I was wrong about the shelf. It’s a 20U floor rack.
The slope, fully slid
What lives in the rack today:
- Proxmox as the hypervisor — the heart of the lab, running on a Dell OptiPlex 3070 mini PC. VMs and containers for whatever I’m experimenting with this month.
- Docker on Linux for the self-hosted services — including the Omada Controller that manages the whole network stack.
- A Synology DS1517+ — five bays of storage and backups, and home of the media library.
- Jellyfin as the media server — and the reason Graveyard Analytics exists. The lab doesn’t just run tools; it generates them.
The network grew opinions
The 2019 me joked about VLANs. The 2026 me runs an Omada SDN setup:
- TP-Link ER605 router with dual-WAN failover — 1Gbps fiber as the primary, Starlink as automatic backup. When the fiber goes down (and in the Philippines, it does), the lab doesn’t notice.
- TP-Link SG3428X — 24-port managed switch with 10G SFP+ uplinks.
- TP-Link TL-SG1218MP — PoE+ switch powering the access points.
- EAP610-Outdoor and EAP650-Wall access points covering the house inside and out.
- An AMPCOM 2.5GbE switch as the multi-gig fast lane between the machines that deserve it.
And because brownouts are a fact of life here: three CyberPower UPS units keeping the whole stack up when the grid blinks.
Was the “systems education” argument right?

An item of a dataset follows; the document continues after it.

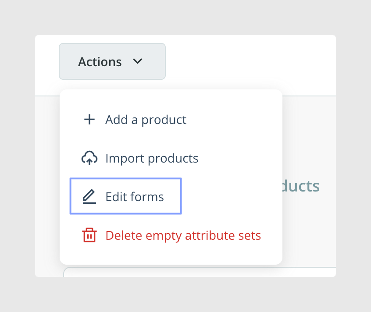
Task: Select Delete empty attribute sets
Action: coord(171,235)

The original justification for the Pi was that running your own infrastructure is the cheapest systems education available. Seven years in, I’ll stand by it harder than ever.
My day job is Laravel, Drupal, and Vue — work that lives behind layers of managed hosting and CI/CD. The homelab is where the abstractions come off. DNS, VLANs, storage, backups, failover, certificates, reverse proxies: every one of them has broken on me at home first, which means very few of them have surprised me at work.
There’s also a quieter benefit I didn’t predict in 2019: the lab became a product lab. Jellyfin running on my own hardware is why Graveyard Analytics exists. The itch you can only get from operating your own services is where my open-source work comes from.
Filed follow-up
So, closing the loop on a seven-year-old post: the Pi was indeed a direction. It pointed at a rack.
The current gear list lives on my /uses page, which I keep updated as the lab evolves. And if a future post opens with “so I bought a second rack” — you were warned here first.